◆ CHALLENGE: Copy out every line of the material below exactly as it appears, changing nothing.

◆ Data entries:

___

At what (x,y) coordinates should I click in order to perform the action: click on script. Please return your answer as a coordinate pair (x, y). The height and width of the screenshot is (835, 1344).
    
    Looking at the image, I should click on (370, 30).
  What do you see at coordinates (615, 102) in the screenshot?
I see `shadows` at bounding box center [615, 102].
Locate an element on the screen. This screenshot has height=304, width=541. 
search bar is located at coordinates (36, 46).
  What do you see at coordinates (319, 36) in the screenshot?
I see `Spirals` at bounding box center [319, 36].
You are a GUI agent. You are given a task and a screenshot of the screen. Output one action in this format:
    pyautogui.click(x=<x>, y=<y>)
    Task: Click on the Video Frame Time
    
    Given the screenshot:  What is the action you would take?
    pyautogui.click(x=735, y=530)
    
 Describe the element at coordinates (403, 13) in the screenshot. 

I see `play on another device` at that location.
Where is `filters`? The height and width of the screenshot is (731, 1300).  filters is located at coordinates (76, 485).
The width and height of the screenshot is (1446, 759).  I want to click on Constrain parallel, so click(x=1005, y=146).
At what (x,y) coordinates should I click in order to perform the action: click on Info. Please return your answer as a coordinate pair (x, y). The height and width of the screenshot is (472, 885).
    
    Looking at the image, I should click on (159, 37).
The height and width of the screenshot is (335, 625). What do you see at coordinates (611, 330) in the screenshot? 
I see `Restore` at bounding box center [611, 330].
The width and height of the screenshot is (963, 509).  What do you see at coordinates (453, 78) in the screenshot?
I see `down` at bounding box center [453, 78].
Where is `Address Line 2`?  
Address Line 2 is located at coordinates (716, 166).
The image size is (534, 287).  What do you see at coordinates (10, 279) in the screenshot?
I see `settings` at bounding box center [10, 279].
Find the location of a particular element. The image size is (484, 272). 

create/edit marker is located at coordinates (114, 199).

___

◆ RESULT:
At what (x,y) coordinates should I click in order to perform the action: click on script. Please return your answer as a coordinate pair (x, y). The height and width of the screenshot is (835, 1344).
    
    Looking at the image, I should click on (370, 30).
  What do you see at coordinates (615, 102) in the screenshot?
I see `shadows` at bounding box center [615, 102].
Locate an element on the screen. This screenshot has height=304, width=541. 
search bar is located at coordinates (36, 46).
  What do you see at coordinates (319, 36) in the screenshot?
I see `Spirals` at bounding box center [319, 36].
You are a GUI agent. You are given a task and a screenshot of the screen. Output one action in this format:
    pyautogui.click(x=<x>, y=<y>)
    Task: Click on the Video Frame Time
    
    Given the screenshot:  What is the action you would take?
    pyautogui.click(x=735, y=530)
    
 Describe the element at coordinates (403, 13) in the screenshot. 

I see `play on another device` at that location.
Where is `filters`? The height and width of the screenshot is (731, 1300).  filters is located at coordinates (76, 485).
The width and height of the screenshot is (1446, 759).  I want to click on Constrain parallel, so click(x=1005, y=146).
At what (x,y) coordinates should I click in order to perform the action: click on Info. Please return your answer as a coordinate pair (x, y). The height and width of the screenshot is (472, 885).
    
    Looking at the image, I should click on (159, 37).
The height and width of the screenshot is (335, 625). What do you see at coordinates (611, 330) in the screenshot? 
I see `Restore` at bounding box center [611, 330].
The width and height of the screenshot is (963, 509).  What do you see at coordinates (453, 78) in the screenshot?
I see `down` at bounding box center [453, 78].
Where is `Address Line 2`?  
Address Line 2 is located at coordinates (716, 166).
The image size is (534, 287).  What do you see at coordinates (10, 279) in the screenshot?
I see `settings` at bounding box center [10, 279].
Find the location of a particular element. The image size is (484, 272). 

create/edit marker is located at coordinates (114, 199).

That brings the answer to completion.